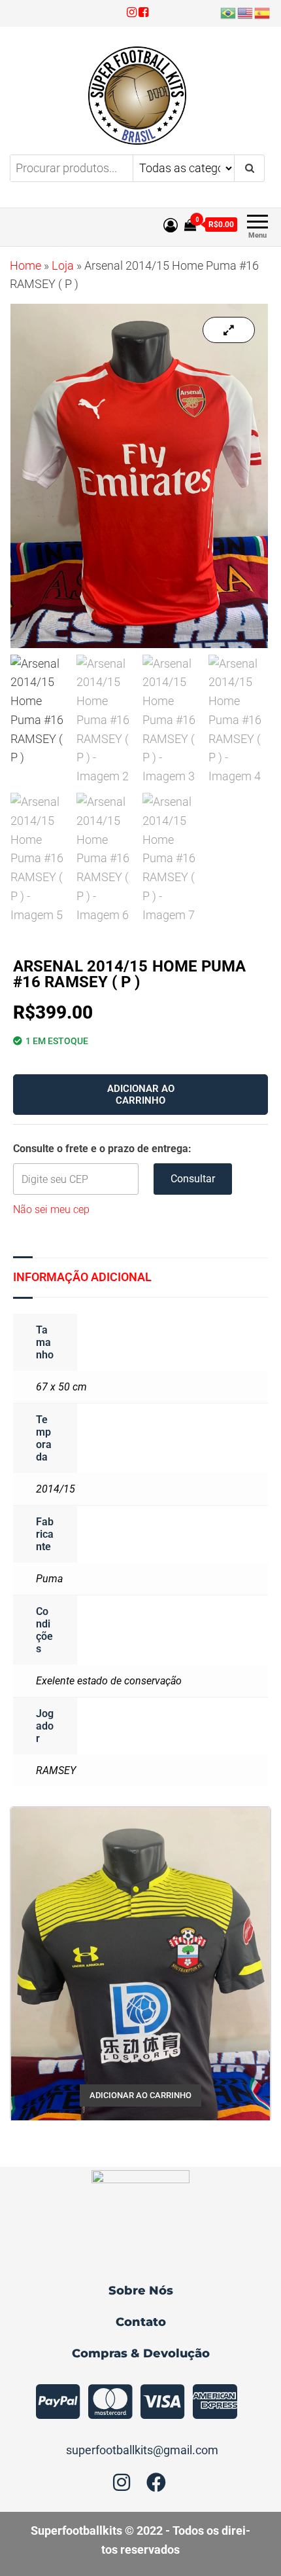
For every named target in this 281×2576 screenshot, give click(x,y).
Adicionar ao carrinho (140, 1094)
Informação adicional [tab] (82, 1277)
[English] (245, 12)
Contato (141, 2322)
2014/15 (55, 1489)
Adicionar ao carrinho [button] (140, 2095)
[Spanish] (262, 12)
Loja (63, 265)
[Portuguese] (228, 12)
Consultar (193, 1178)
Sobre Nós (140, 2290)
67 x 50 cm (61, 1387)
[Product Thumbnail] (229, 330)
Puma (49, 1578)
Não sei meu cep (51, 1209)
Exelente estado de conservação (109, 1681)
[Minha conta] (170, 225)
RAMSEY (56, 1770)
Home (25, 265)
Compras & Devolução (141, 2353)
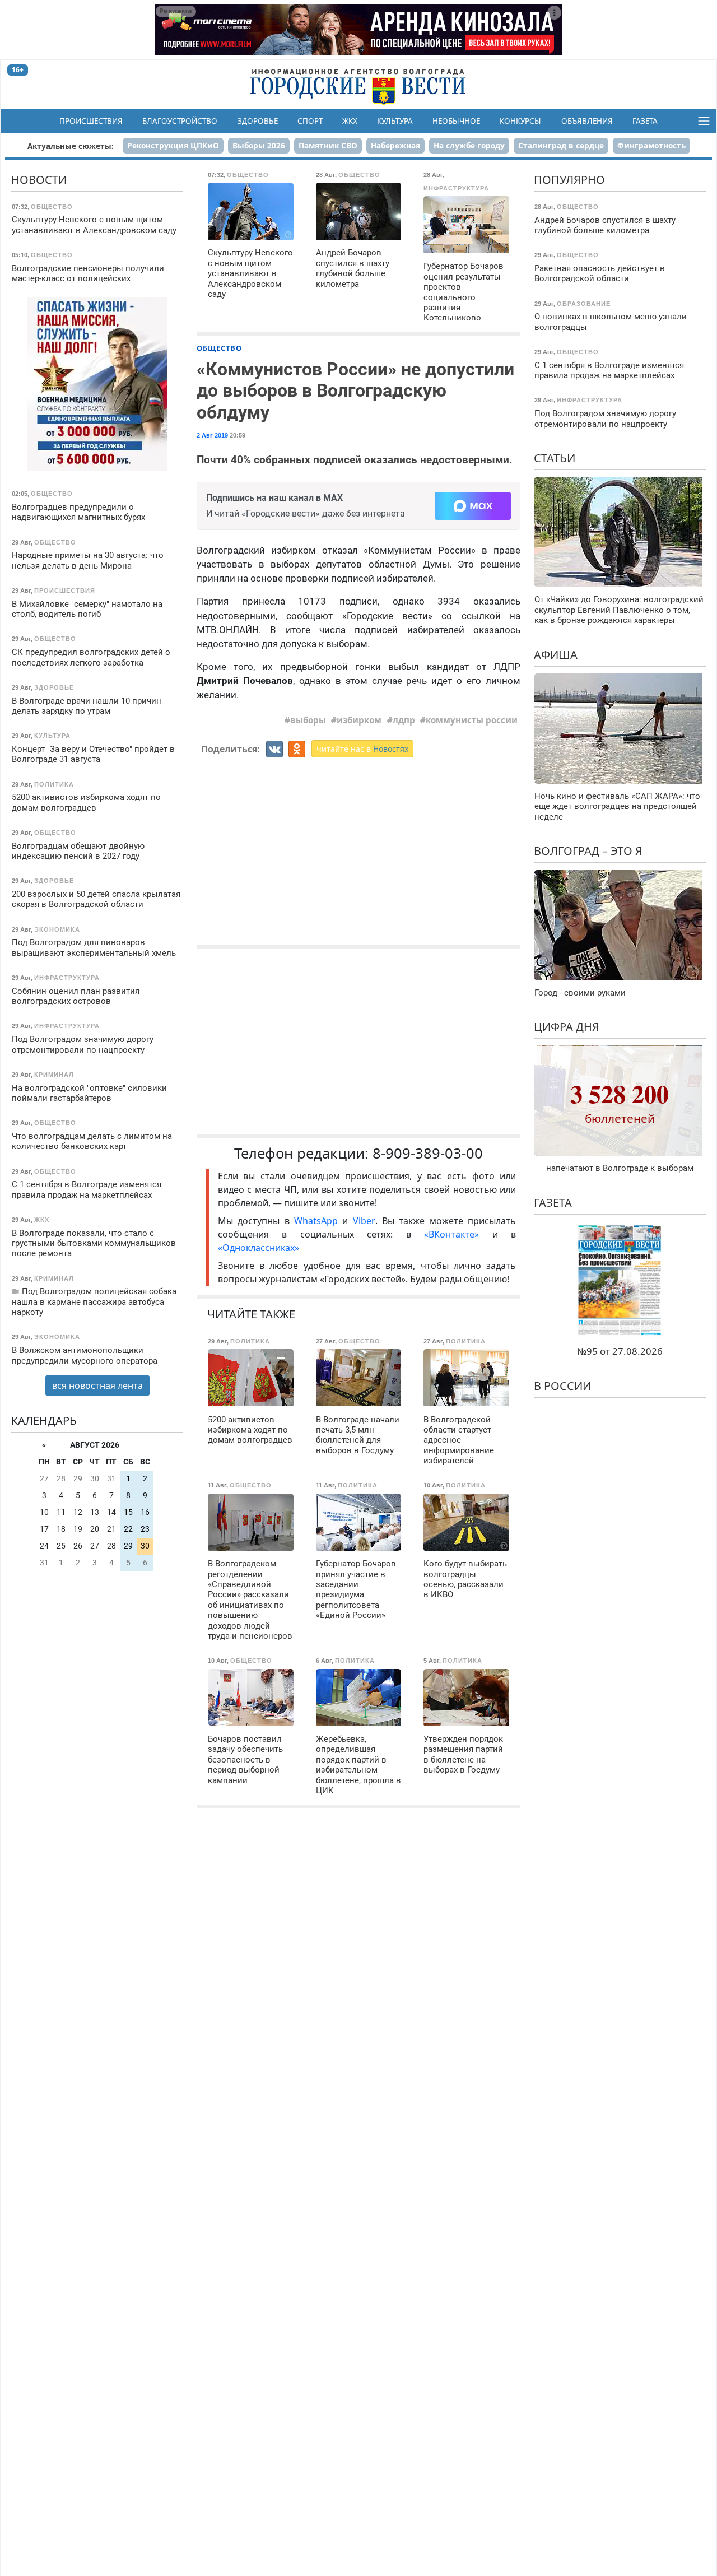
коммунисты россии (472, 720)
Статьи (554, 458)
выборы (308, 720)
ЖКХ (349, 121)
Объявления (587, 121)
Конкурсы (520, 121)
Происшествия (91, 121)
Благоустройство (179, 121)
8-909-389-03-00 (428, 1153)
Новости (39, 179)
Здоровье (258, 121)
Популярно (569, 179)
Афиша (556, 654)
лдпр (404, 720)
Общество (219, 348)
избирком (359, 720)
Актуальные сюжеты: (70, 146)
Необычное (456, 121)
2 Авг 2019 (212, 435)
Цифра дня (566, 1026)
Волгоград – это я (588, 850)
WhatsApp (318, 1221)
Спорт (310, 121)
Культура (395, 121)
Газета (645, 121)
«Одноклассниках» (258, 1247)
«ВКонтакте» (451, 1234)
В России (562, 1385)
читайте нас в (362, 748)
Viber (364, 1221)
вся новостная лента (97, 1385)
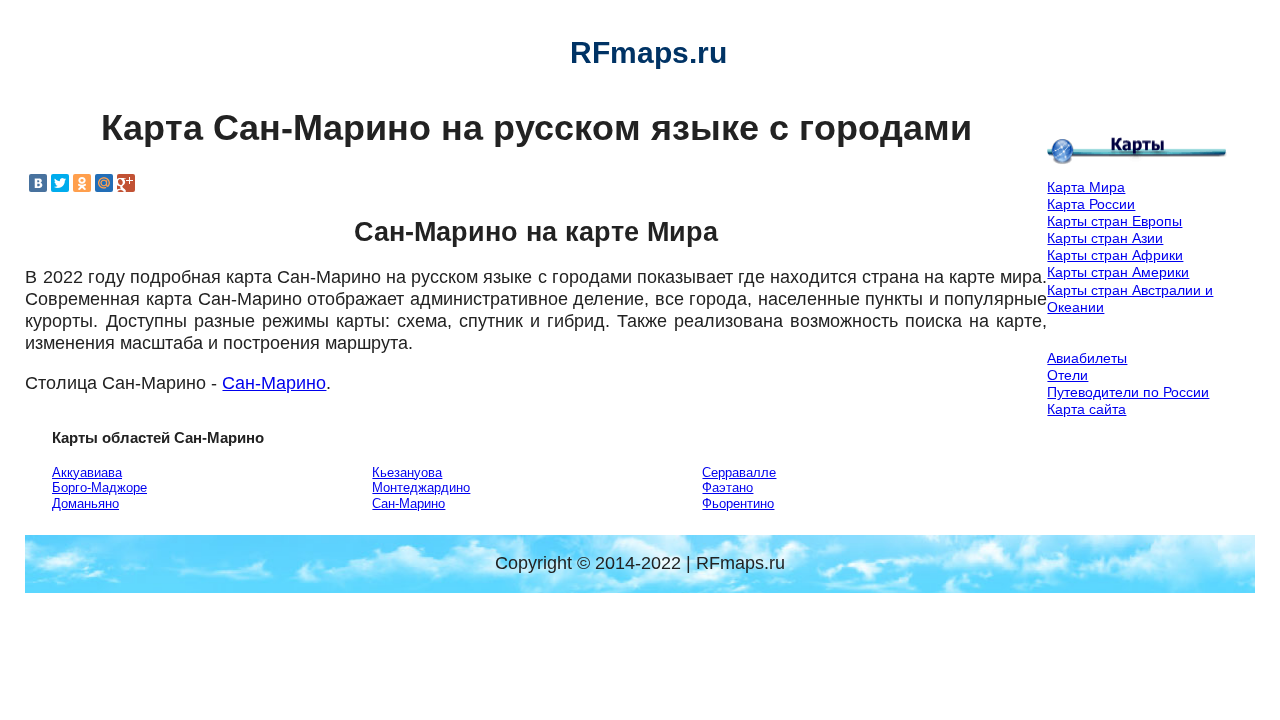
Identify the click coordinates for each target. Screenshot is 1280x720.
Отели (1067, 375)
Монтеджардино (421, 487)
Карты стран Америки (1118, 272)
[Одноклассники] (82, 183)
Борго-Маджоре (99, 487)
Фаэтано (727, 487)
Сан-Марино (274, 383)
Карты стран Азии (1105, 238)
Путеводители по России (1128, 392)
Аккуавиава (87, 472)
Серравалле (739, 472)
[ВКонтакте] (38, 183)
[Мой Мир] (104, 183)
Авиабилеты (1087, 358)
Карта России (1091, 204)
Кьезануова (407, 472)
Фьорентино (738, 503)
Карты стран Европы (1114, 221)
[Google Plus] (126, 183)
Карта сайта (1086, 409)
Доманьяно (85, 503)
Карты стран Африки (1115, 255)
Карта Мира (1086, 187)
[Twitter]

▬▬▬▬▬▬▬▬▬▬

- WORK TO COMPLETE:
Would you retype exactly the lines running from the line that contains "вся новостная лента (97, 1385)" through the end of the listing above, both included? Skip every picture.

- SOLUTION TO THE PROBLEM:
вся новостная лента (97, 1385)
Identify the click coordinates for each target. Screenshot is 1280x720.
Отели (1067, 375)
Монтеджардино (421, 487)
Карты стран Америки (1118, 272)
[Одноклассники] (82, 183)
Борго-Маджоре (99, 487)
Фаэтано (727, 487)
Сан-Марино (274, 383)
Карты стран Азии (1105, 238)
Путеводители по России (1128, 392)
Аккуавиава (87, 472)
Серравалле (739, 472)
[ВКонтакте] (38, 183)
[Мой Мир] (104, 183)
Авиабилеты (1087, 358)
Карта России (1091, 204)
Кьезануова (407, 472)
Фьорентино (738, 503)
Карты стран Европы (1114, 221)
[Google Plus] (126, 183)
Карта сайта (1086, 409)
Доманьяно (85, 503)
Карты стран Африки (1115, 255)
Карта Мира (1086, 187)
[Twitter]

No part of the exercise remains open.